- Born: 24 December 1923 Tirana, Principality of Albania
- Died: 17 August 1993 (aged 69) Cannes, France
- Spouse: Munira Sabri ​ ​(m. 1952; div. 1970)​
- Father: Ceno Bey Kryeziu
- Mother: Nafije Zogu

= Tati, Prince of Kosovo =

Tati Essad Murad Kryeziu, Prince of Kosova (24 December 1923 – 17 August 1993) was the heir presumptive to the throne of Albania from the creation of monarchy, under King Zog I, on 1 September 1928 prior to the birth of Crown Prince Leka on 5 April 1939.
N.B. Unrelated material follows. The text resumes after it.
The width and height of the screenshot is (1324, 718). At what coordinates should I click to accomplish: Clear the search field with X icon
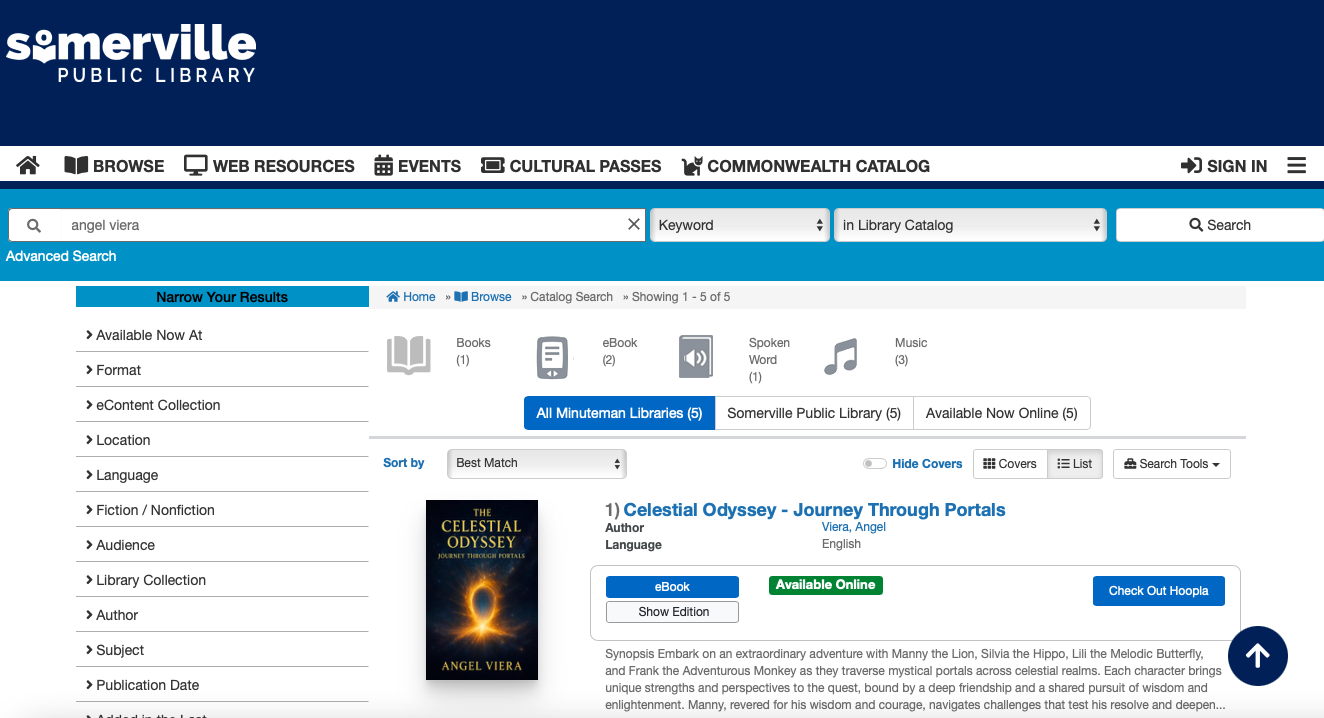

Tati Kryeziu was born in Tirana, the son of Princess Nafijé Zogu and Ceno Bey Kryeziu. His uncle presented Tati as a potential successor; Tati was made a general at the age of four and was often featured in official photographs, standing beside King Zog in military dress.
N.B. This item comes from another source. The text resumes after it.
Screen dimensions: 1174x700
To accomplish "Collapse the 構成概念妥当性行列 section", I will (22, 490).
In 1931, he was created Prince of Kosova (Princ i Kosovës), with the style of His Highness , as heir presumptive to the Albanian throne (1928–1939).

He married, as her second husband, Munira Fawzi née Sabri, a relative of Queen Nazli of Egypt, at Cannes, France, on 24 February 1952. They divorced in 1970. He died in Cannes, France, on 17 August 1993 without issue.